Magazine Politique
C’est à partir de l’ouvrage « Macroéconomie », de Grégory N. MANKIW, que nous allons poursuivre notre étude de la dette
publique. (Version 1999, troisième édition).
L’auteur, professeur d’économie à l’Université d’HARVARD, consacre le chapitre 16 de cet ouvrage à présenter
«Les débats sur la dette publique ».
Pour Grégory N. MANKIW, « Tous les États ont une certaine dette, mais l'importance de celle-ci varie considérablement d'un pays à l'autre. Si
le niveau de la dette de l'État fédéral américain est tout à fait normal en comparaison internationale, on ne peut que remarquer sa forte croissance au cours des deux
dernières décennies. (…). On voit que c'est à partir du début des années 1980 que sont apparus d'importants déficits, partiellement dus à la hausse des dépenses et
partiellement également à la baisse des recettes. En tout état de cause, dépensant plus qu'il ne gagnait, l'État américain a vu sa dette passer
de 34% du PIB en 1980 à pratiquement deux fois autant aujourd'hui » (64 % 1996).
Il constate qu’ « Il s'agit là de la hausse de la dette publique la plus élevée en temps de paix de toute l'histoire des
États-Unis. »
Cette situation inédite « a conduit tant les économistes que les responsables politiques à étudier de plus près
les impacts économiques de la dette publique. Certains, en effet, considèrent que des déficits budgétaires d'une telle ampleur constituent la plus grave erreur de politique
économique qui ait été commise depuis la grande dépression. Pour d'autres, au contraire, les déficits n'ont pratiquement aucune importance. »
Le chapitre 16 est intitulé «Les débats sur la dette publique ». Il permet d’aborder les diverses approches de
la dette publique dans la théorie économique.
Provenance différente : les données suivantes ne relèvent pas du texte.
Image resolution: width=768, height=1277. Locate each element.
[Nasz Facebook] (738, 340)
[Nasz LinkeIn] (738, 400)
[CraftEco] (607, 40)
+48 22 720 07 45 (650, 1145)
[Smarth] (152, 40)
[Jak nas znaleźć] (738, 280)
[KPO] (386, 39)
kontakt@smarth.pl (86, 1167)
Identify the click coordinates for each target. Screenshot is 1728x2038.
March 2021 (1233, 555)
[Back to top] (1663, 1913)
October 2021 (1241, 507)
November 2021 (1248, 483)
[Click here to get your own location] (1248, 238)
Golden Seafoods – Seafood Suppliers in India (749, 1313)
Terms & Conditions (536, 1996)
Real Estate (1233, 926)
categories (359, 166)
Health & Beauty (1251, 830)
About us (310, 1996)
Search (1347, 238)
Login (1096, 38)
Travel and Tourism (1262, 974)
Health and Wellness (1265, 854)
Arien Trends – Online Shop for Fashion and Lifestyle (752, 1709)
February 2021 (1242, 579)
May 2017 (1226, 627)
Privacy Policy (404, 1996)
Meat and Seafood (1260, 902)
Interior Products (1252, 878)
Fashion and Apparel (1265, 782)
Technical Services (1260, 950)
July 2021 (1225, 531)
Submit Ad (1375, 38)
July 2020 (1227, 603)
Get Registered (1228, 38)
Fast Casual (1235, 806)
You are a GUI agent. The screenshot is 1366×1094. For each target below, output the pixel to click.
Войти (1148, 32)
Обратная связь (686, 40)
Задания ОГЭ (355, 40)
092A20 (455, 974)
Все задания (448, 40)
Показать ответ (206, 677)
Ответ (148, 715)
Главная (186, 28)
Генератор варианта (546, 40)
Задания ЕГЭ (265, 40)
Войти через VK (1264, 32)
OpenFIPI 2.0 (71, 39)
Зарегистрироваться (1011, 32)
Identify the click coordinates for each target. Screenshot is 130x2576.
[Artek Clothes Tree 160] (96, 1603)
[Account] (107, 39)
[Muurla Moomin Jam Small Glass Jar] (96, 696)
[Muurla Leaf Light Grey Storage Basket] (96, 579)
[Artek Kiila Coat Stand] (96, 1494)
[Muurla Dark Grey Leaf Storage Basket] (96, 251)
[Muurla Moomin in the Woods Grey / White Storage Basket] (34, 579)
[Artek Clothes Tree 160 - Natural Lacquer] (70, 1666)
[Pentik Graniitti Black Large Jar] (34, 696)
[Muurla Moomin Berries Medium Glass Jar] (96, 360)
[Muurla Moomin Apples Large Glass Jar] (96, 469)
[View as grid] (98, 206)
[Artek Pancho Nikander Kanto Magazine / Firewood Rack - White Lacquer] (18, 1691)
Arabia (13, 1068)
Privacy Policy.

Dans un premier temps, Grégory N. MANKIW nous présente l'interprétation traditionnelle de la dette publique, « selon laquelle l'emprunt
public réduit l'épargne nationale et évince l'accumulation du capital. La plupart économistes continuent de la défendre… »
Dans un second temps, il nous propose « l'approche dite de l’équivalence ricardienne, avancée par certains économistes, peu nombreux, mais
très influents. Pour eux, la dette publique n'a aucun impact sur l'épargne et sur l'accumulation du capital. »
Grégory N. MANKIW nous montre que « ces interprétations différentes de la dette publique ont pourorigine les désaccords
relatifs à la théorie de la consommation. La question centrale du débat sur l’impact de la dette publique, en effet, est de savoir
comment la politique budgétaire affecte les dépenses de consommation. »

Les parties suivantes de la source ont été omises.